* [EXCERPTED RECORDS]:
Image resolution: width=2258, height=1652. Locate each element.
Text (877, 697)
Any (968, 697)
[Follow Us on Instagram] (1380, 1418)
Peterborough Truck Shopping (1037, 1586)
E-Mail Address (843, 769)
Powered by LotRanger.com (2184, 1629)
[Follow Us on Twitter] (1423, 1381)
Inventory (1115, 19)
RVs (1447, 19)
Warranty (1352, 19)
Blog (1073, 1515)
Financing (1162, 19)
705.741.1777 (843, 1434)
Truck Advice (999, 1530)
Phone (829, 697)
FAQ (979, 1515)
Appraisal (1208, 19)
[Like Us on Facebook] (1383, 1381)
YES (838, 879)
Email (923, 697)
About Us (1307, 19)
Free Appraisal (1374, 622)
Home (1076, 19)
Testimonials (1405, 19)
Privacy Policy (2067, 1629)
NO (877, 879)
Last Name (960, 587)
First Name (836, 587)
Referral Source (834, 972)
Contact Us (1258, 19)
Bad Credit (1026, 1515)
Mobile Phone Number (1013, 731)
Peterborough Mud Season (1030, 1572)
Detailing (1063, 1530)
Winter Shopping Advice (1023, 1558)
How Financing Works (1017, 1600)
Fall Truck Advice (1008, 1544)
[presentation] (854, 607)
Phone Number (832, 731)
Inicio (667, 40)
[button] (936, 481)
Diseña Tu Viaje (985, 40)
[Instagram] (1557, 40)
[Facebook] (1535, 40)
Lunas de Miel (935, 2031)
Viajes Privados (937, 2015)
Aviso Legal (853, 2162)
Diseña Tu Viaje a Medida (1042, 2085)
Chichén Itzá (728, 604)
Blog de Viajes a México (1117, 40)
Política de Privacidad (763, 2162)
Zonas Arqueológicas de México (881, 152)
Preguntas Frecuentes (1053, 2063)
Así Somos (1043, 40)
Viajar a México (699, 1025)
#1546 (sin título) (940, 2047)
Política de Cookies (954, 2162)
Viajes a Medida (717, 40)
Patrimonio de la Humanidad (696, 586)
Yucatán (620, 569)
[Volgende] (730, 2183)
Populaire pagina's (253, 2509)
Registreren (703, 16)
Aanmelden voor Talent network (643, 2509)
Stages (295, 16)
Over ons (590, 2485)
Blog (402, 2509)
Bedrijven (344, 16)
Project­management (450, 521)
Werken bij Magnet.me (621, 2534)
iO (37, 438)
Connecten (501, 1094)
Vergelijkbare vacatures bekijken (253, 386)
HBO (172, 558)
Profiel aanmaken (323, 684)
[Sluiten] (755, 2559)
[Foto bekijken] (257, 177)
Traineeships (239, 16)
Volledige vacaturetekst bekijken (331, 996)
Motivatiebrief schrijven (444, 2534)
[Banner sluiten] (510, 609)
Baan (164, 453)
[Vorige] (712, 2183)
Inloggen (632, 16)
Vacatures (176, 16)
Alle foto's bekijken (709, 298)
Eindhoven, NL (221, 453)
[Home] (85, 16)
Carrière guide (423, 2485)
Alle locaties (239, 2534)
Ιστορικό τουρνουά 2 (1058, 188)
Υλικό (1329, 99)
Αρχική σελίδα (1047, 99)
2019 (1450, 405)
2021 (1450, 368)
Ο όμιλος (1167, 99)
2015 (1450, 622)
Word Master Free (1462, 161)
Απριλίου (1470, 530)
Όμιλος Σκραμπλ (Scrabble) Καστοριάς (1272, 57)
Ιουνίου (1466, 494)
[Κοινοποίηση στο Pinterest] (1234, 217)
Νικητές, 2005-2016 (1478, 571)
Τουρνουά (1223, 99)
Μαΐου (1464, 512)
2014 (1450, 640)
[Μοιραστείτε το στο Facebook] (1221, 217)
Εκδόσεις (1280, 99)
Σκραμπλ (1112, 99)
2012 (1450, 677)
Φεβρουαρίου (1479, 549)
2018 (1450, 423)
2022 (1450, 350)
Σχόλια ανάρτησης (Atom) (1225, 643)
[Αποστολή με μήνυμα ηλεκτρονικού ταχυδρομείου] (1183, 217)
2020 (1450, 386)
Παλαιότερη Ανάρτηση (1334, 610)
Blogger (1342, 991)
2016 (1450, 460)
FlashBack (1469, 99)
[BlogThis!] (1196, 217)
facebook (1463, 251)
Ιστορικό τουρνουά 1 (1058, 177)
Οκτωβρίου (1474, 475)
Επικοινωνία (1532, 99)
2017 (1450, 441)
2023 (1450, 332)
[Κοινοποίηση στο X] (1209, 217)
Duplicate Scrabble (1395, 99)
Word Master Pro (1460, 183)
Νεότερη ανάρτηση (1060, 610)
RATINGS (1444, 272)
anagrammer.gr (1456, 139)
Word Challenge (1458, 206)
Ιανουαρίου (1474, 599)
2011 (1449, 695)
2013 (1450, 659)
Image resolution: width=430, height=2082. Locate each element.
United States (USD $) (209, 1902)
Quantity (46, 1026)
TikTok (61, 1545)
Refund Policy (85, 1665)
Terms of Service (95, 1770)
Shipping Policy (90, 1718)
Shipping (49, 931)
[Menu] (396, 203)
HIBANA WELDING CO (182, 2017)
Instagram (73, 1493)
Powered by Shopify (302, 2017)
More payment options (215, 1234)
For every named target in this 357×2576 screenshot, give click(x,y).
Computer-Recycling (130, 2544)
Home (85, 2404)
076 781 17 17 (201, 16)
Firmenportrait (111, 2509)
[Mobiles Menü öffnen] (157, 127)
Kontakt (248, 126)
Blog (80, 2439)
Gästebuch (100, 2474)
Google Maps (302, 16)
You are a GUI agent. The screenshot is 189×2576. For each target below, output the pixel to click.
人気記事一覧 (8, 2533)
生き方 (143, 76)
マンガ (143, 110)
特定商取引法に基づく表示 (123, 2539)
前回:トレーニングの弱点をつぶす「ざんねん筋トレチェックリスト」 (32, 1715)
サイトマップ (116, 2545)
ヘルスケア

* [PROBLEM REQUIREMENTS]: List every line above containing the word "Follow".

* [ANSWER TO THIS PROBLEM]:
[Follow Us on Instagram] (1380, 1418)
[Follow Us on Twitter] (1423, 1381)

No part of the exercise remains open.